XE3 Visual LiveBindings: Link controls to component properties


Simple controls can be linked to component properties.   TEdit is an example of a simple control.  TLabel.Text is an example of a component property.   Controls can be linked to most public properties of any component on a form.
Link controls to component properties in the LiveBindings designer
After a TEdit and TLabel are dropped on a FireMonkey form, the LiveBindings designer represents the TEdit with the member “Text” and the TLabel with the member “Text”:

The LiveBindings designer can be used to connect these members:

In the form you will notice that the value of the label has been copied to the edit.  When the link is initialized, the component property value is copied to the control to give both members the same value to start off.  After initialization, the control value will be copied to the component property whenever the user modifies the edit and presses enter, or leaves the edit.

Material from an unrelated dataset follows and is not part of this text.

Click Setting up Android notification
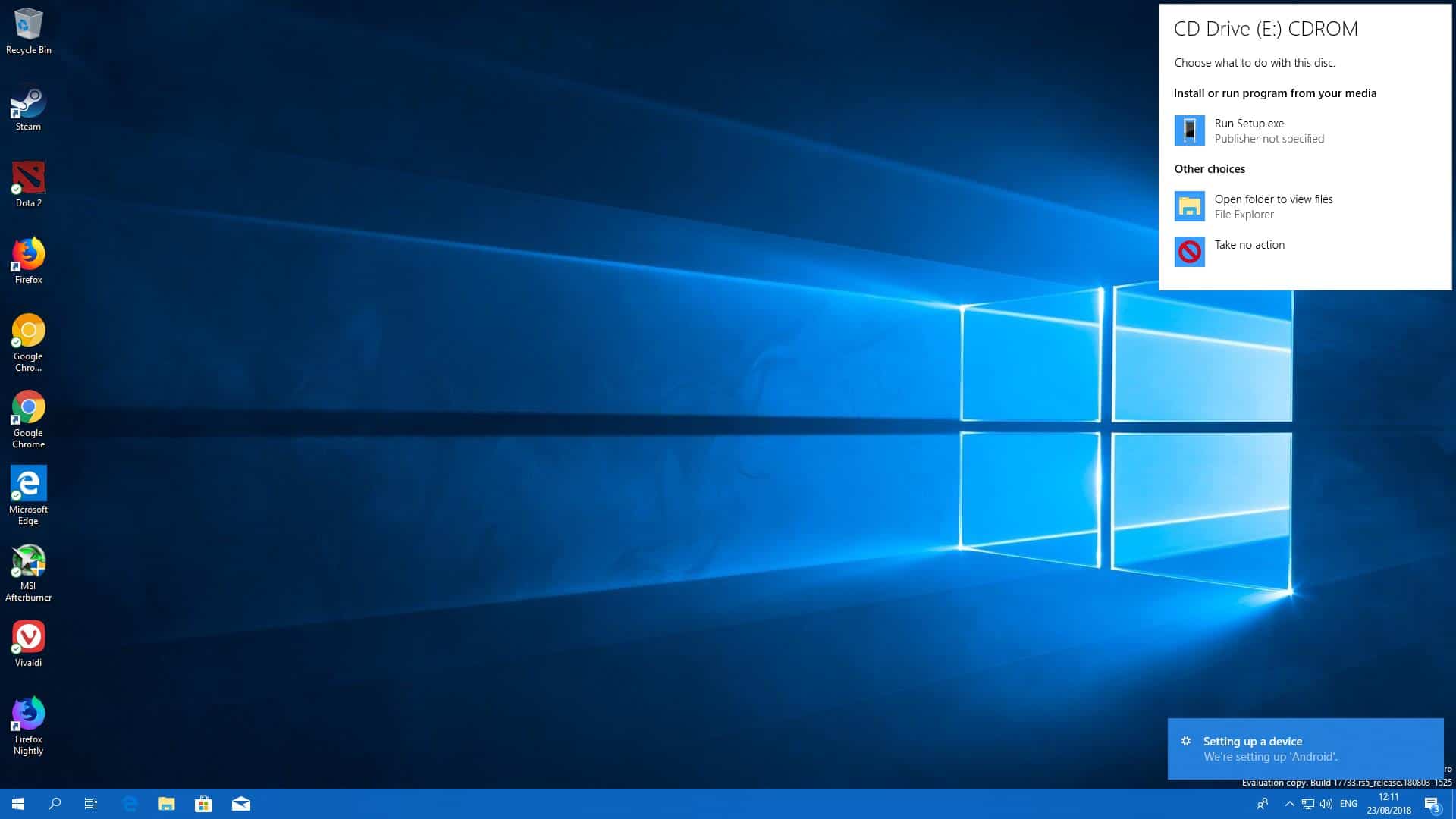This screenshot has width=1456, height=819. [1305, 748]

In the LiveBindings designer, the line between the components represents a link component.  Click the line to select the component in the object inspector.

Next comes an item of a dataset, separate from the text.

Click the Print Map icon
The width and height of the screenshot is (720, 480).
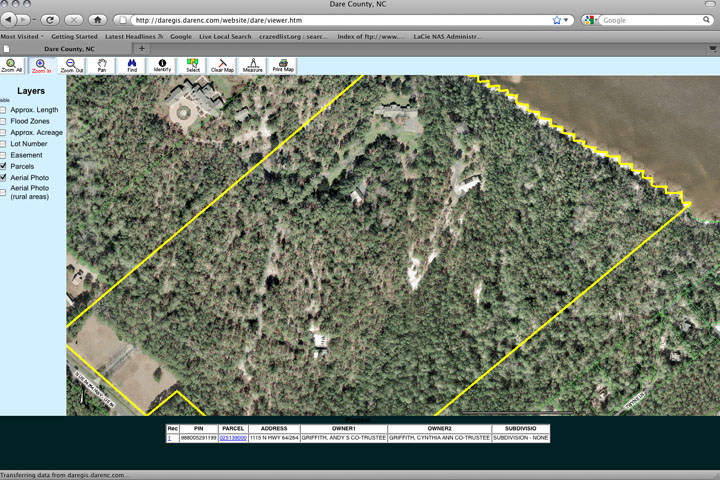283,66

The AutoActivate property indicates whether this link should be initialized when the application is run.  This property also activates the link at design time.
The InitializeControlValue property can be unchecked to prevent the component property value from being copied to the control when the link is initialized.
Multiple links
The LiveBindings designer can be used to connect a single control to multiple component properties.

Links not permitted
LiveBindings does not permit links between component properties, such as Label1.Text and Button1.Text.
The LiveBindings designer highlights members when a link is not permitted.

LiveBindings does not permit a direct link between two user input control,  such as Edit1.Text to Edit2.Text. To achieve the same effect, link both controls to a TPrototypeBindSource field.

The links shown in this image will keep all “Text” members synchronized when the user modifies one of the edits then presses Enter, or exits the edit.
The TPrototypeBindSource.RecordCount property can be set to “1” when using a TPrototypeBindSource to provide an intermediate field.
Linking to other properties
To show additional component properties in the LiveBindings designer, click “…” to open the “Bindable Members” dialog.

This dialog populates a list with properties found by scanning the type information of the component.    Some properties are skipped because the type, such as sets, is not supported in LiveBindings expressions.  Put a check mark next to a property to show it in the LiveBindings designer.
Connecting from a control to “…” is another way to get at additional properties.  For example, drag from “IsChecked” to “…” and select the “WordWrap” property.

LiveBindings-enable component properties
LiveBindings uses RTTI to read and write component properties.  So no changes are needed to make a component’s properties linkable.
To make linking to commonly used properties easier, there is a registration method to indicate which member to show, by default, in the LiveBindings designer.   For example, RegisterValuePropertyName() is used to register “Text” as the default member of a FireMonkey TLabel and “Caption” as the default member of VCL TLabel.  See Fmx.Bind.Editors.pas and Vcl.Bind.Editors.pas.  RegisterValuePropertyName() is in Data.Bind.Components.
LiveBindings-enable controls
Controls must implement the ControlValue observer in order to support linking to component properties. My previous post has information about observers, including code for a sample control called TObservableTrackbar.    TObservableTrackBar implements the ControlValue observer, so supports links to component properties.  Here a TObservableTrackBar is linked to the “Width” property of a TShape.